Back in the 1970s, Marxist, Maoist, and Nasserist militant groups led the Palestinian cause. They drew attention with airplane hijackings and terrorist attacks, launched strikes on Israel from Lebanon’s border, and created revolutionary icons like hijacker Leila Khaled, who captivated even some European youth. Western terror groups, such as Germany’s Red Army Faction (RAF) and Japan’s Red Army, journeyed to Palestinian training camps to learn about explosives and firearms in the name of world revolution.
Today, little remains of that era. Instead of the self-styled Arab Marxists with mustaches and bell-bottoms, it is now the Islamists of Hamas, Islamic Jihad, or Lebanon’s Shiite Hezbollah militia who wage war against the despised Israel. Many leftists in the West cheer on these religious fanatics, contorting intellectual arguments to cast them as social revolutionaries.
Times have indeed changed, even old leftists in the Middle East say. Members of the Popular Front for the Liberation of Palestine (PFLP) now reside in Beirut, where in the 1970s Yasir Arafat and other secular Palestinian fighters held court, building a veritable state-in-exile in Lebanon’s capital. But Arafat has long been dead, and in Beirut, it’s no longer the Palestinians who are in charge, but the devout Shiites of Hezbollah. In Gaza, too, the left no longer operates independently but alongside Hamas. “Hamas has more resources and is therefore far stronger. But we form a united front,” says a PFLP representative. Time and again, members of the remaining Palestinian leftist organizations declare that their troops in Gaza are now fighting side by side with the Islamists. After all, they say, the liberation of the homeland is the primary goal, rendering ideological differences insignificant.
However, this show of unity cannot conceal the long-standing struggles of the leftist Palestinian groups, which are left with few options other than to join forces with their Islamist class enemies. The PFLP, the most significant leftist faction, won only three seats in the Palestinian parliament in the last elections in 2006. Once, the PFLP held the position that Hamas occupies today, as the largest and most feared militant Palestinian force.

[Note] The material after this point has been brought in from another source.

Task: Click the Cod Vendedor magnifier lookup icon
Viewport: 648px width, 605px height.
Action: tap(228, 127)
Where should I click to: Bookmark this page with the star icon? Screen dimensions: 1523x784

Led by Christian pediatrician George Habash, the group was founded by disillusioned pan-Arab nationalists who no longer believed in an Arab victory over Israel after the defeat in the Six-Day War in 1967.

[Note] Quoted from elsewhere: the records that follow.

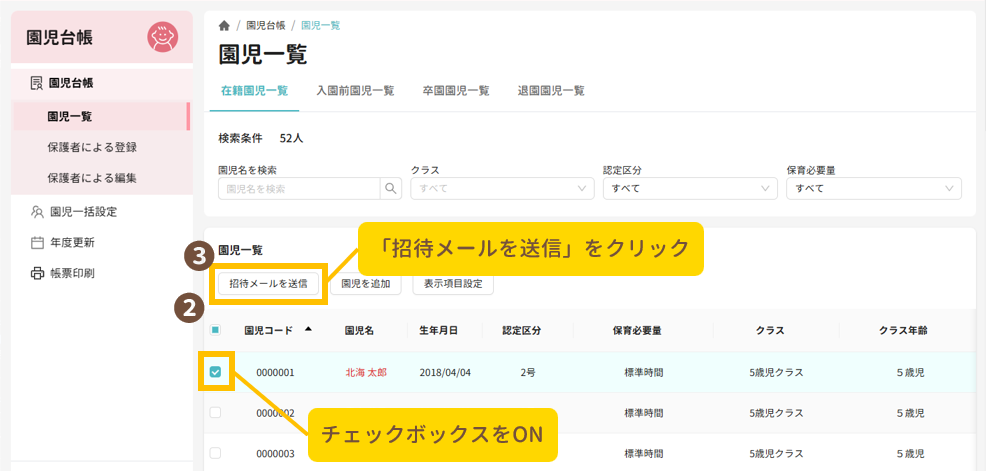Switch to the 卒園園児一覧 tab
The height and width of the screenshot is (471, 986).
(456, 90)
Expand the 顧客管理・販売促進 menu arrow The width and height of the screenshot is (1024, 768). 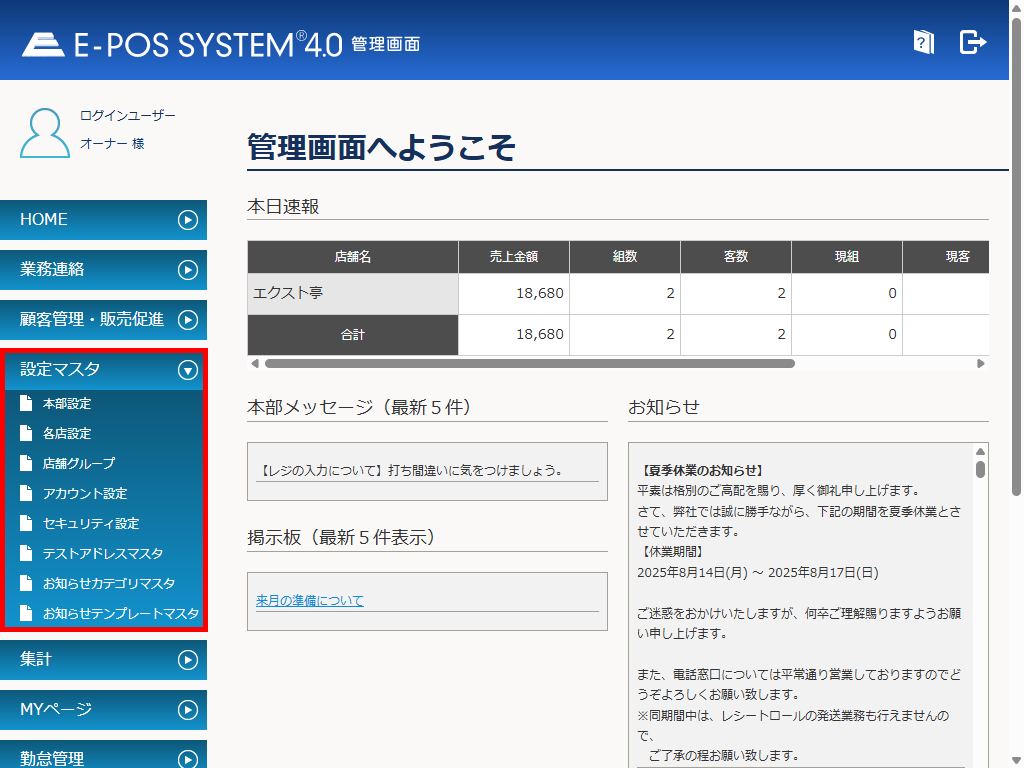(187, 320)
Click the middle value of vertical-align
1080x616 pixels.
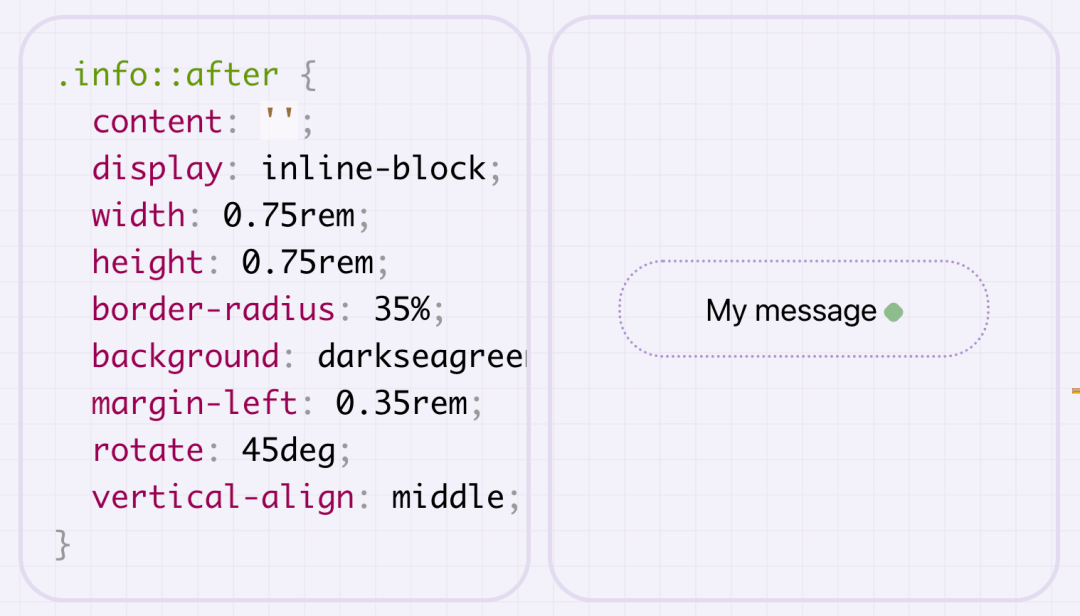448,498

Outwardly, the PFLP – which attracted not only students and intellectuals but also many poor Palestinians from Lebanon and Jordan’s bleak refugee camps – appeared strictly Marxist. It aimed to eliminate not only Israel but also all pro-Western regimes in the region. Yet, the hoped-for dawn over Arabia never came. Instead, the left soon faced a new rival. At the end of the 1970s, radical Islam began its triumphant rise. Driven by the Islamic Revolution in Iran, representatives like Hamas took the lead in the fight against Israel. Unlike the Islamists, who suddenly received funding from Tehran or the Gulf, the left lost Soviet support after its collapse.
But the lack of funds was not the only reason for the decline. Arab societies were only marginally receptive to Marxist theory. People simply joined the strongest group or wherever friends and family were active. The brutal infighting within Palestinian factions also did little to help. For instance, during the chaos of the Lebanese Civil War, the PFLP-GC fought Yasir Arafat’s Fatah. Many leftist illusions were shattered in the bloody turmoil of the Cedar State, for which the armed Palestinians also bore responsibility.

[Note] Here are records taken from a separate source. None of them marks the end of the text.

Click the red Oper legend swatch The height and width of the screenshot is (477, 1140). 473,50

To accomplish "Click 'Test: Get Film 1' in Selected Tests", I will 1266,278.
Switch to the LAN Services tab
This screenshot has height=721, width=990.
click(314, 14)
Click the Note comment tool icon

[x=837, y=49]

To this day, the Palestinian left remains fragmented. Besides the PFLP and PFLP-GC, there is the Democratic Front for the Liberation of Palestine (DFLP) and a variety of other smaller groups. But in the desolate refugee camps south of Beirut, young men cheer for Hamas or Islamic Jihad instead. The Islamists, they say, are fighting, while the left only talks. Nevertheless, there are still young leftists. They are well-educated and secular – yet they support the conservative Islamist Hamas in its fight against Israel, whose existence they reject. They envision a democratic, secular, and socialist state of Palestine. But is such a thing even possible with Islamist Hamas? They say this question will be resolved together after liberation. Time and again, young people emphasize that, despite ideological differences, they can cooperate with Hamas as a Palestinian national movement.
However, the left in the Middle East has been bitterly disappointed on this topic more than once. In the Iran of the 1970s, they fought alongside the mullahs against the Shah, only to end up in the torture chambers of revolutionary leader Khomeini shortly after. In Lebanon, too, leftist Palestinians were gunned down by former allies in the past. Hamas, which currently leads the fight in Gaza, does not harbor solely affection for its leftist friends, either.